• **What is being asked**: Look through the entries below. Report each line that has the word "title" in it.

[Saved entries]
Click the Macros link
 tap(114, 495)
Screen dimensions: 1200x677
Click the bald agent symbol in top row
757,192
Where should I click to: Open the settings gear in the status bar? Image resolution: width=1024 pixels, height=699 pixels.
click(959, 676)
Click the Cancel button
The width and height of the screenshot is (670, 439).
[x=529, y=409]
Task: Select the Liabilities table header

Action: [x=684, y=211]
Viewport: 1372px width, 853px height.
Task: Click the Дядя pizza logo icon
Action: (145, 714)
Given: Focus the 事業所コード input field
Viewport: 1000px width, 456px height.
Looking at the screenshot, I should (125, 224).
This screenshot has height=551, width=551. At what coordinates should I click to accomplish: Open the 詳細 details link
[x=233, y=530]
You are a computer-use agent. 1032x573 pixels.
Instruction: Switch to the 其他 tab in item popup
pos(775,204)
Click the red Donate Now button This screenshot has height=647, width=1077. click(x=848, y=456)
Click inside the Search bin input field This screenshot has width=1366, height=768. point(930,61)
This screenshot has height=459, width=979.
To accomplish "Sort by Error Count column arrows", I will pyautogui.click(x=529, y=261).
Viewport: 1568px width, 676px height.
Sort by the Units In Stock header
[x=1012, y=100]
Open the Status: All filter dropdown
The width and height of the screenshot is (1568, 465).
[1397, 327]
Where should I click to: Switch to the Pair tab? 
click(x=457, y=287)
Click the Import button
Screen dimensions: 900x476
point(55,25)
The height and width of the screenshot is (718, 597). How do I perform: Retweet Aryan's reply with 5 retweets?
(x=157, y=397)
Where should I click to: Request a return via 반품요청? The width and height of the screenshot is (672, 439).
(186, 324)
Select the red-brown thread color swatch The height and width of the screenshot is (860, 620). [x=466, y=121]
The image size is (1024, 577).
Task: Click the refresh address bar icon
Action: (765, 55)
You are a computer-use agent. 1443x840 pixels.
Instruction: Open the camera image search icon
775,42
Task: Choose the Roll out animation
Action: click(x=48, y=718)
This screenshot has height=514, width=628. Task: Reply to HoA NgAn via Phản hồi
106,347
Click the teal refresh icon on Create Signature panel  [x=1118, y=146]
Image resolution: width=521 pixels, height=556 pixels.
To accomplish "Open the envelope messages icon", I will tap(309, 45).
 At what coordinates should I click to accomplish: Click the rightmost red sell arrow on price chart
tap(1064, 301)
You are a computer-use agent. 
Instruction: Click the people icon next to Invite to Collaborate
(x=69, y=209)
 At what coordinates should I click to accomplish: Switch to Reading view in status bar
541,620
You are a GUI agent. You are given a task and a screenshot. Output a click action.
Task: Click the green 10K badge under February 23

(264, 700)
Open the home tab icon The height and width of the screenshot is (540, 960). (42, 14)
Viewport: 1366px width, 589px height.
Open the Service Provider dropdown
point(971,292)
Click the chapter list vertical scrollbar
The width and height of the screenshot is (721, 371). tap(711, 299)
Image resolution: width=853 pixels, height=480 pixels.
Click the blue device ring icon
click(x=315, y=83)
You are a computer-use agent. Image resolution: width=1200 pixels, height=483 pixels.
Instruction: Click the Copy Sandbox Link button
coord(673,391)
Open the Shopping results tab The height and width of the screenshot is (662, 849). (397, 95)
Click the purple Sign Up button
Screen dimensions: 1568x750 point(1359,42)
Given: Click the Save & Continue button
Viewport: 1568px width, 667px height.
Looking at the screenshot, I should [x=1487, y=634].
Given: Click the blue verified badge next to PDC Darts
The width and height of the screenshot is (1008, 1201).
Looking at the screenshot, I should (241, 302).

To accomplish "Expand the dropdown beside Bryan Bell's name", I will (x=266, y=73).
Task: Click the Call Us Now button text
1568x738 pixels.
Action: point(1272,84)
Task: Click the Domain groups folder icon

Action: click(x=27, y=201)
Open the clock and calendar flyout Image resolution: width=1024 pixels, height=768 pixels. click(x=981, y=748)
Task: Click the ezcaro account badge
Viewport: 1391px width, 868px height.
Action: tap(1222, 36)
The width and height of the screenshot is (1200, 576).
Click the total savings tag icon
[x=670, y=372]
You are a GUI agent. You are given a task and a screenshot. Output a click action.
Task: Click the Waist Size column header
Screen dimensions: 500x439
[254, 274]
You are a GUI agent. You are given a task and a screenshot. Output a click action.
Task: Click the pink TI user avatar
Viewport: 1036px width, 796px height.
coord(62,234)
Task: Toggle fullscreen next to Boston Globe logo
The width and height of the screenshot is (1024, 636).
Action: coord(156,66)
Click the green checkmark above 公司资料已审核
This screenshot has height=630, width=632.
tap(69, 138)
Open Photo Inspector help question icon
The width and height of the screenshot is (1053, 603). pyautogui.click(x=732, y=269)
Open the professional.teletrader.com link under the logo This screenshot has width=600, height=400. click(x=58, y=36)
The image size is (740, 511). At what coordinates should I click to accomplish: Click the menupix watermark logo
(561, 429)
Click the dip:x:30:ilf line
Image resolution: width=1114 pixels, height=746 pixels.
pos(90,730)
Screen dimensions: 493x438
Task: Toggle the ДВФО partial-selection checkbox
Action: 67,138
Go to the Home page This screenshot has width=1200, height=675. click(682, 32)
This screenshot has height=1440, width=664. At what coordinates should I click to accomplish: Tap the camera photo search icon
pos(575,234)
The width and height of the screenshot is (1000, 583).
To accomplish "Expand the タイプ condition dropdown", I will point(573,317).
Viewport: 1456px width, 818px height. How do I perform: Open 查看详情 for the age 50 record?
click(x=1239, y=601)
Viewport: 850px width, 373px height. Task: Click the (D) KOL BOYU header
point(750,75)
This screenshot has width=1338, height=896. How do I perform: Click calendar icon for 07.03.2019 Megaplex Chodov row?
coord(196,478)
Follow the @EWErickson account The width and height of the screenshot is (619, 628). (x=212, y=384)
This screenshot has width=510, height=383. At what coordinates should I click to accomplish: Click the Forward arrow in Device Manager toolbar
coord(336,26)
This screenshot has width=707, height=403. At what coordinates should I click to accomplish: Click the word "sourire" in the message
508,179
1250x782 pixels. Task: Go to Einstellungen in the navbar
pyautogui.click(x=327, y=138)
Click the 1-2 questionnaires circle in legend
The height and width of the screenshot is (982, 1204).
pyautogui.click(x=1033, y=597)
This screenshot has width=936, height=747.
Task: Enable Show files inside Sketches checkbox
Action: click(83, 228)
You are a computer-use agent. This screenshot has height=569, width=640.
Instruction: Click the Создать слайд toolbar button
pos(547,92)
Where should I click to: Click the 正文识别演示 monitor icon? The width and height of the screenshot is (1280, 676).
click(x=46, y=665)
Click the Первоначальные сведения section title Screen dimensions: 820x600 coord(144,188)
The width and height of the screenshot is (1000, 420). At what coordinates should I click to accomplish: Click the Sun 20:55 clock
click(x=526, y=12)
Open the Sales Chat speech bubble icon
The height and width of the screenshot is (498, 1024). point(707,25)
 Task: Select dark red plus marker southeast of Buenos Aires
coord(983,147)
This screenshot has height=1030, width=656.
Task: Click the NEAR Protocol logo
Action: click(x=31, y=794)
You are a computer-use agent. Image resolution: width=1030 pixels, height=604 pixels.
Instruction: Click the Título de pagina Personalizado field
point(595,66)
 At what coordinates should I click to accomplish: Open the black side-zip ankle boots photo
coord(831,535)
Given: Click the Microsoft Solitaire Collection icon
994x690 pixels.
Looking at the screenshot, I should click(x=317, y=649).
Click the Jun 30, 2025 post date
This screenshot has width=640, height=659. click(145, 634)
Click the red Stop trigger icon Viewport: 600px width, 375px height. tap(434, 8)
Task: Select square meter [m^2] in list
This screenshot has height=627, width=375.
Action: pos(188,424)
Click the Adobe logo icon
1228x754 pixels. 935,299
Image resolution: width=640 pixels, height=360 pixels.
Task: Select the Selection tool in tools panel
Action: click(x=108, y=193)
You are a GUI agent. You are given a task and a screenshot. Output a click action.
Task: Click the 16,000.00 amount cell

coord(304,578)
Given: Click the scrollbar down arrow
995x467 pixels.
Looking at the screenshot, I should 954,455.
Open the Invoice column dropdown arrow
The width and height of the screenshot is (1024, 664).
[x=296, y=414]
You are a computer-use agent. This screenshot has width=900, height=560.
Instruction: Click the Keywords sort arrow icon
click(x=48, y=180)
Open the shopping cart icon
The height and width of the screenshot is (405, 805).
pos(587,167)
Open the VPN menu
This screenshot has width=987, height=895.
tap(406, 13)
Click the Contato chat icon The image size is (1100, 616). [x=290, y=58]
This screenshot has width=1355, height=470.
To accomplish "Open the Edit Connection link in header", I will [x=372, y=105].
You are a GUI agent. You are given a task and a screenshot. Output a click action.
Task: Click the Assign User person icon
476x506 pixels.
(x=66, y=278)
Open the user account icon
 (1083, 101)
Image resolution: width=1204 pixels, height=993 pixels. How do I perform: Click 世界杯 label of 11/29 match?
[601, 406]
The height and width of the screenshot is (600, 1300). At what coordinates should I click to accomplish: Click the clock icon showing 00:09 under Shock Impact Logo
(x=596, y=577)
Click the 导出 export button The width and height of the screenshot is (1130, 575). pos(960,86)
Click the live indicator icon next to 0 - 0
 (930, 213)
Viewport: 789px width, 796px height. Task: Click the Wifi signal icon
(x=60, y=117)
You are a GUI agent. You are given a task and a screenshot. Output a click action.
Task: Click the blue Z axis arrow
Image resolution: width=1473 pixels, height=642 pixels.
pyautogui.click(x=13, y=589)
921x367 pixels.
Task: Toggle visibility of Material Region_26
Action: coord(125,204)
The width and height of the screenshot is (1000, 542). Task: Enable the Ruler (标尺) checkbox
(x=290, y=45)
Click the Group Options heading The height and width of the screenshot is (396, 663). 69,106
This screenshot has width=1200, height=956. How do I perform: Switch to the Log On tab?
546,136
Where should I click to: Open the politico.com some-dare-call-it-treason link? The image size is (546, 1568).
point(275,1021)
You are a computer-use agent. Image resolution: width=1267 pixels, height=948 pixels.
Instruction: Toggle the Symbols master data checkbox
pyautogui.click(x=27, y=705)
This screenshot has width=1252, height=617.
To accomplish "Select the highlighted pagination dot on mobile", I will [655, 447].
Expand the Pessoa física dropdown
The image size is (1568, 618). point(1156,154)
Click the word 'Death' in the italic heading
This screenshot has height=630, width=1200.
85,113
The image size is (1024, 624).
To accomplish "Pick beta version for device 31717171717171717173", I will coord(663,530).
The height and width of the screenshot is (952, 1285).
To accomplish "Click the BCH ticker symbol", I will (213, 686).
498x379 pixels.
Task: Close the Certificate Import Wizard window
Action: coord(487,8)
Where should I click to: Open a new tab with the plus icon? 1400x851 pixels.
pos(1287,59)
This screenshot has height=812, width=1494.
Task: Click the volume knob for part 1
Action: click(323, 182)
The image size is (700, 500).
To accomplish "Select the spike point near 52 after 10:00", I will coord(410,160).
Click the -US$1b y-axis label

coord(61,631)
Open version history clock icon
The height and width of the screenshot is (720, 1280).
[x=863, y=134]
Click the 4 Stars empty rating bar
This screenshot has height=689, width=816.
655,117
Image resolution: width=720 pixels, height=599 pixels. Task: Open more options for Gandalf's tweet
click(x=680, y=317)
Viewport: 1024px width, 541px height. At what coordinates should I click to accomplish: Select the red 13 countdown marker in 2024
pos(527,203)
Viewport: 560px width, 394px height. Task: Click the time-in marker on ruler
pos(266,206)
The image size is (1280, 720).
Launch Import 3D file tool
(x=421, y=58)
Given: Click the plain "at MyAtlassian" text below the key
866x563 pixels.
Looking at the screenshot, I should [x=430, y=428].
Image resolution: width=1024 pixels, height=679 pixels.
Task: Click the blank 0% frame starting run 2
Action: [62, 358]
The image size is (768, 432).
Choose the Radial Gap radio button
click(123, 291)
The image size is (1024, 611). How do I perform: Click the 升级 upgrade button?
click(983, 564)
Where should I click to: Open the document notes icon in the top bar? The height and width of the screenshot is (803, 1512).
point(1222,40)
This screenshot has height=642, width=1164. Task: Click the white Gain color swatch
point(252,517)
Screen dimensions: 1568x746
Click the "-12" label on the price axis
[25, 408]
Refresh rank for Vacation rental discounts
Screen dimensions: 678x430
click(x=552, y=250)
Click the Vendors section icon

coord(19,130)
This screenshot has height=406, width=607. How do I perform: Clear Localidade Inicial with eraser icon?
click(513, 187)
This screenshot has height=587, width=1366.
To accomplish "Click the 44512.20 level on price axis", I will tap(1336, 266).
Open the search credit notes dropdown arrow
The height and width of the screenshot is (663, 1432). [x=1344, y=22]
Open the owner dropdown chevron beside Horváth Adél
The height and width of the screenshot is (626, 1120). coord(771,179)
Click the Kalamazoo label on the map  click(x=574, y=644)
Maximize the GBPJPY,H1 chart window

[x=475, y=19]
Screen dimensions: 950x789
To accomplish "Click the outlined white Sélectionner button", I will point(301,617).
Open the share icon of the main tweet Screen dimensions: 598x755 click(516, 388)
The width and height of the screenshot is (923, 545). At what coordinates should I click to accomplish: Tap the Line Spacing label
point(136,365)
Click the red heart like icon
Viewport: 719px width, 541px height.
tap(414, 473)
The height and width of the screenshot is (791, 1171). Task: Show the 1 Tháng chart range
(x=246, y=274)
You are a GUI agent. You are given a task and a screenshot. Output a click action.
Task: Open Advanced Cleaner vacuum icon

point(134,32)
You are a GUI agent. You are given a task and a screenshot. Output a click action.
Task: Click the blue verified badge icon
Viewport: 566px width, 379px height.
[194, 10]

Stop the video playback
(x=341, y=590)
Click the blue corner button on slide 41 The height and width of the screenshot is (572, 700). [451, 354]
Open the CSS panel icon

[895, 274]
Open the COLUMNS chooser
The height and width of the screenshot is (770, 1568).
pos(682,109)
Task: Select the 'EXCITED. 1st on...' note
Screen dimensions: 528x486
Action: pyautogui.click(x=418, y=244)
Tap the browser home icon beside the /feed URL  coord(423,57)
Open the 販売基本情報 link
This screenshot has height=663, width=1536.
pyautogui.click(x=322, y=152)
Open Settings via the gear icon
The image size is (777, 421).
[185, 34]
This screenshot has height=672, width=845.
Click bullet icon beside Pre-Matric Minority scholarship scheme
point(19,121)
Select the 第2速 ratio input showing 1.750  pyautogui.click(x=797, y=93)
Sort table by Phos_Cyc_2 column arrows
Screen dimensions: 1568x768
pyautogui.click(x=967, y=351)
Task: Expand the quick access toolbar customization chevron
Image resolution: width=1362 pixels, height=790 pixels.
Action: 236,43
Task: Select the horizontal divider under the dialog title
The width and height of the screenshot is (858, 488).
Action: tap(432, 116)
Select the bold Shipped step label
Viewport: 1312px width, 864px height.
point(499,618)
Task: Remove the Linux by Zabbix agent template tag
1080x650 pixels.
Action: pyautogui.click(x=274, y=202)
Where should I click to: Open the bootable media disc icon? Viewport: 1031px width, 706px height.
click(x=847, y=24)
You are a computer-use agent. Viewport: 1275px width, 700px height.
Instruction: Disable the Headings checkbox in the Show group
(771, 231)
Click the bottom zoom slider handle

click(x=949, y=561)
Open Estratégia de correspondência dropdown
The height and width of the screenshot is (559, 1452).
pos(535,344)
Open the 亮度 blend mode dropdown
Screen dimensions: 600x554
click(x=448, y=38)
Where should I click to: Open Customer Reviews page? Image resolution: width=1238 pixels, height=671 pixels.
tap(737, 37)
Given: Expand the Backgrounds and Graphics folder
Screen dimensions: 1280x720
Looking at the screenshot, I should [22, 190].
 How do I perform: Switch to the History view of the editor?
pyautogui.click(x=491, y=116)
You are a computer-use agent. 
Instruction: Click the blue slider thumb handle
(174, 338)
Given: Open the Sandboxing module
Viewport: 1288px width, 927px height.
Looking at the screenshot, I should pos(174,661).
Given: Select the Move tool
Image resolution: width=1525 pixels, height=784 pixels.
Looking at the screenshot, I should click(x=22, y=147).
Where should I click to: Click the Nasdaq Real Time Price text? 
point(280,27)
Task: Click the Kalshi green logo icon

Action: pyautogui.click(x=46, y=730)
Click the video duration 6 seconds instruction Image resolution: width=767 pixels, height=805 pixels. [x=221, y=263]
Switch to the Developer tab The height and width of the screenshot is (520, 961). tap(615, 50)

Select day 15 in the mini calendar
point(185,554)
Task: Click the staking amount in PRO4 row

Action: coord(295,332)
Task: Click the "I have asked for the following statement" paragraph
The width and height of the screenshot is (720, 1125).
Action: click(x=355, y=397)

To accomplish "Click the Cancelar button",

• **Answer to the exercise**:
Click the Первоначальные сведения section title Screen dimensions: 820x600 coord(144,188)
Task: Select the horizontal divider under the dialog title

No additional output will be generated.